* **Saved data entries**
= = =
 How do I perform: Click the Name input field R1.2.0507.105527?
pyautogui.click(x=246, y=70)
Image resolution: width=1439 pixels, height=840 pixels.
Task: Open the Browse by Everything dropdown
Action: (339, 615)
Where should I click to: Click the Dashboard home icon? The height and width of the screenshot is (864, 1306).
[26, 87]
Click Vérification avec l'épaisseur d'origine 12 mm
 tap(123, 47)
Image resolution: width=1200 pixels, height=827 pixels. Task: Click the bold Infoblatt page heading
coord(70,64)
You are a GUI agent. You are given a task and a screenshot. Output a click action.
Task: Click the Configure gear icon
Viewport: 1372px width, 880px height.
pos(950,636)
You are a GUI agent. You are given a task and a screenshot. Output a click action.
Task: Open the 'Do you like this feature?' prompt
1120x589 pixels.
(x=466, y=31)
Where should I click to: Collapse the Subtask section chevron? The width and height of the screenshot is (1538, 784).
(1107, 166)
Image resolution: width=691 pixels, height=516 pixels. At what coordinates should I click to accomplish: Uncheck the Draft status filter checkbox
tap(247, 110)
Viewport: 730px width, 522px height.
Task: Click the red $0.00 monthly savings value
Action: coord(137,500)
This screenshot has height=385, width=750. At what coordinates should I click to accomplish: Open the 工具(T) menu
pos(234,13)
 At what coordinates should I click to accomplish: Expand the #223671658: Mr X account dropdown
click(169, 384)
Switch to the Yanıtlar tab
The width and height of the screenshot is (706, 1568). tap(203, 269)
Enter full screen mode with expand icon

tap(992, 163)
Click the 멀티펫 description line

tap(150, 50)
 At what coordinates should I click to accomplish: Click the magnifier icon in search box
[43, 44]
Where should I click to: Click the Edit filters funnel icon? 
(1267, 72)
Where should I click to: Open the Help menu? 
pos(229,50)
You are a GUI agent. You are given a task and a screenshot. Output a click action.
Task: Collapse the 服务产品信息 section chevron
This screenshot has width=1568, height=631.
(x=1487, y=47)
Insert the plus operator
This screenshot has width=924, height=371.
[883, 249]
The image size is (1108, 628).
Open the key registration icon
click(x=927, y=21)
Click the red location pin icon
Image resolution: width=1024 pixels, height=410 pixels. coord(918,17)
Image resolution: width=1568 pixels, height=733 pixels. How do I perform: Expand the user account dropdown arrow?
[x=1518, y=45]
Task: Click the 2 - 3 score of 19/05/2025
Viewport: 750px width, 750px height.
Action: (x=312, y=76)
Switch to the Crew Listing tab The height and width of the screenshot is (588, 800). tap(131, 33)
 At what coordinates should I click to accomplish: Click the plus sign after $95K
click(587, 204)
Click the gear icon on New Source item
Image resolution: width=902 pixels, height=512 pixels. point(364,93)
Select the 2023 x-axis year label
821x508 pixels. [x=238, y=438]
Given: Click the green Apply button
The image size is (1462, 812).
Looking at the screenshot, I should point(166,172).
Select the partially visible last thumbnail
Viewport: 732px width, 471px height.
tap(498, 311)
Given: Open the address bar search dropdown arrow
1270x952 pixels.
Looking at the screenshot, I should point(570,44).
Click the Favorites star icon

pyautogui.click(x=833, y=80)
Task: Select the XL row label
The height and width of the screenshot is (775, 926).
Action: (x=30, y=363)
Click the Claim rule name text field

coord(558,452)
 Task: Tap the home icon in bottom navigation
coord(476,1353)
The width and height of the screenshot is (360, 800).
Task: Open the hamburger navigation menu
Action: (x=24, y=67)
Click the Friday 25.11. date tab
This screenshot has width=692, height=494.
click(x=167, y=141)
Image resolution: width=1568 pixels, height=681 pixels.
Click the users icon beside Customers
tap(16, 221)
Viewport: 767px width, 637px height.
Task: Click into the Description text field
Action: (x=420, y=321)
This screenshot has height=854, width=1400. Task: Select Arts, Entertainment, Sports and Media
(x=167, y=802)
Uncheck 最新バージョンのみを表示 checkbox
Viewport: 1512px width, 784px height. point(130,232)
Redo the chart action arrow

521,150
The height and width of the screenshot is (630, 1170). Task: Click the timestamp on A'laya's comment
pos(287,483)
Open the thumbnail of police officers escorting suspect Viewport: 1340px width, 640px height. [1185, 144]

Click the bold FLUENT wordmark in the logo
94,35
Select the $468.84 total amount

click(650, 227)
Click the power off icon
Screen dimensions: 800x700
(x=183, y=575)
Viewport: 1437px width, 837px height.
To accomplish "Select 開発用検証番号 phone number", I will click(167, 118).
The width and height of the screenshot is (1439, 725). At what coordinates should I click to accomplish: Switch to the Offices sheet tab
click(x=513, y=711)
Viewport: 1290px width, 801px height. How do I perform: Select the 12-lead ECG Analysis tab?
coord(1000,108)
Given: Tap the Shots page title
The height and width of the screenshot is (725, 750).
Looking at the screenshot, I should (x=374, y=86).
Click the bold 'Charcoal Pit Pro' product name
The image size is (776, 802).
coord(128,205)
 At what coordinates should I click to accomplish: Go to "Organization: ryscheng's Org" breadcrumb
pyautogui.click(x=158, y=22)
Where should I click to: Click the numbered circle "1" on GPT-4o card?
= = =
* **DIRECTIONS FOR THIS TASK**
Above are the lines; repeat exactly the ones from the line containing "Switch to the Yanıtlar tab" down to the line containing "Given: Click the green Apply button", both inclusive.

* **RESULT BELOW**
Switch to the Yanıtlar tab
The width and height of the screenshot is (706, 1568). tap(203, 269)
Enter full screen mode with expand icon

tap(992, 163)
Click the 멀티펫 description line

tap(150, 50)
 At what coordinates should I click to accomplish: Click the magnifier icon in search box
[43, 44]
Where should I click to: Click the Edit filters funnel icon? 
(1267, 72)
Where should I click to: Open the Help menu? 
pos(229,50)
You are a GUI agent. You are given a task and a screenshot. Output a click action.
Task: Collapse the 服务产品信息 section chevron
This screenshot has width=1568, height=631.
(x=1487, y=47)
Insert the plus operator
This screenshot has width=924, height=371.
[883, 249]
The image size is (1108, 628).
Open the key registration icon
click(x=927, y=21)
Click the red location pin icon
Image resolution: width=1024 pixels, height=410 pixels. coord(918,17)
Image resolution: width=1568 pixels, height=733 pixels. How do I perform: Expand the user account dropdown arrow?
[x=1518, y=45]
Task: Click the 2 - 3 score of 19/05/2025
Viewport: 750px width, 750px height.
Action: (x=312, y=76)
Switch to the Crew Listing tab The height and width of the screenshot is (588, 800). tap(131, 33)
 At what coordinates should I click to accomplish: Click the plus sign after $95K
click(587, 204)
Click the gear icon on New Source item
Image resolution: width=902 pixels, height=512 pixels. point(364,93)
Select the 2023 x-axis year label
821x508 pixels. [x=238, y=438]
Given: Click the green Apply button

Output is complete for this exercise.